My sons had some issues with their dad. I either didn't see or didn't want to see a lot of that. I passed it off as father/son teenage issues. I have maintained good relationships with my sons. None of them are drinkers and I hope they never will be, but knowing what I know now about alcoholism the statistics are against them. My middle son behaves so much like his dad it scares me. It's as if he has learned all my husbands alcoholic behaviors and merely skipped the drinking part.

My husband is a morning drinker. He drinks at home and doesn't drink and drive. He's always been a bit of a loner but for several years has totally isolated himself.

Now, retired and home everyday I see what I missed. I've had to own up to the fact that I really have been in denial about my husband's drinking. He started being verbally abusive, calling me names and blaming me for everything in his life that went wrong. I knew that had to be BS because I wasn't pouring the beer down his throat nor could I have been the reason he didn't get along with co-workers on his last job.

Then as I started learning all I could about alcoholism I began to understand that alcoholics invent issues and say whatever they need to say to keep drinking.
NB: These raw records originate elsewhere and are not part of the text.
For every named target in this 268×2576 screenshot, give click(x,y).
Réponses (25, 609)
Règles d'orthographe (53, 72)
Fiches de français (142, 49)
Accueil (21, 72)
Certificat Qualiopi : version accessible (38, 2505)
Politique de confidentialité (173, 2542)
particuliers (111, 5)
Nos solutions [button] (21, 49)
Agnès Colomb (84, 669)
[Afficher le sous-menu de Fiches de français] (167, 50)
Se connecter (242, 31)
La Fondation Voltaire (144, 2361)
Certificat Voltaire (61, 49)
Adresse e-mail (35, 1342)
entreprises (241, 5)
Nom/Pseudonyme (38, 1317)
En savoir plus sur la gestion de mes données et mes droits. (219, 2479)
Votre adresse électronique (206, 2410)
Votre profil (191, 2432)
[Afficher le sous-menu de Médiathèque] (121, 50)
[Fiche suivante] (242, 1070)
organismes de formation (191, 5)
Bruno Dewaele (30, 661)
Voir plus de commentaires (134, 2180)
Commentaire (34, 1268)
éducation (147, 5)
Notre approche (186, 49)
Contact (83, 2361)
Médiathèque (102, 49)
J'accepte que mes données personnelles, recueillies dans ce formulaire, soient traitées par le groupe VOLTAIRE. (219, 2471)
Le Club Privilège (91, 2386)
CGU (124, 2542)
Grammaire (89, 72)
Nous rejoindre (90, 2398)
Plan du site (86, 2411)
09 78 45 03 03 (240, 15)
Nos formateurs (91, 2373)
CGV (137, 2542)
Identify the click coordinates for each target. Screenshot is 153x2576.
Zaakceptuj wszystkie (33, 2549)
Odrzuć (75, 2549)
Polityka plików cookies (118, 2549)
This year I've begun to notice physical symptoms of AH's long term drinking.

I finally got it that I can't fix him but I can take care of me and I've begun putting together a plan that I call TAKING MY LIFE BACK. I've set myself up so that if I want to I can be out the door and gone in about two minutes. I've almost completed my research into the divorce process in my state should I need it.
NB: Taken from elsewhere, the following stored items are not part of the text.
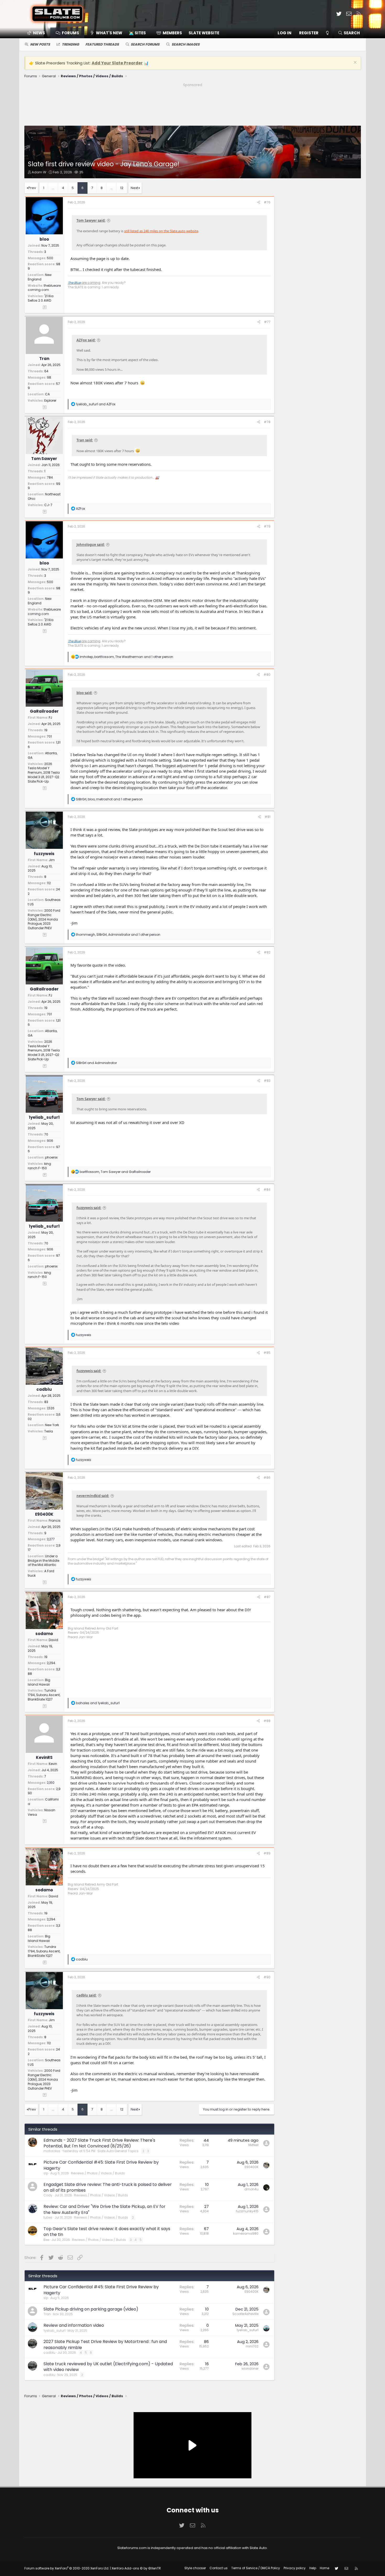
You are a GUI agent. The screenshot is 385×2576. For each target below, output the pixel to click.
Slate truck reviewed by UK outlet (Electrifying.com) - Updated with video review (108, 2367)
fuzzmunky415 (247, 2211)
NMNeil (253, 2145)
I've got a few friends and a support system. I don't know if I'll leave my marriage, but I like knowing that I'm not helpless and stuck. I've got a cash stash hidden away. And, I'm working on how I might make some money to supplement my social security. Geeze.

All I'm saying to you here is don't be foolish. His drinking already affects your day to day living. If it didn't, you wouldn't be posting here. Alcoholism is progressive. It keeps on getting worse. Today you are his queen but he might be calling you something else down the road.

I'm not telling you my story to hurt you or make you angry. I just don't want to see you in my situation fifteen years from now. I take my marriage vows seriously. I promised until death us do part--not love and honor until it becomes inconvenient.

Alcoholism may or may not be a disease. There are good arguments on both sides of that debate. But is sure as heck is a "DEAL BREAKER." I didn't sign on for this. It's the worse kind of worse in for better or worse.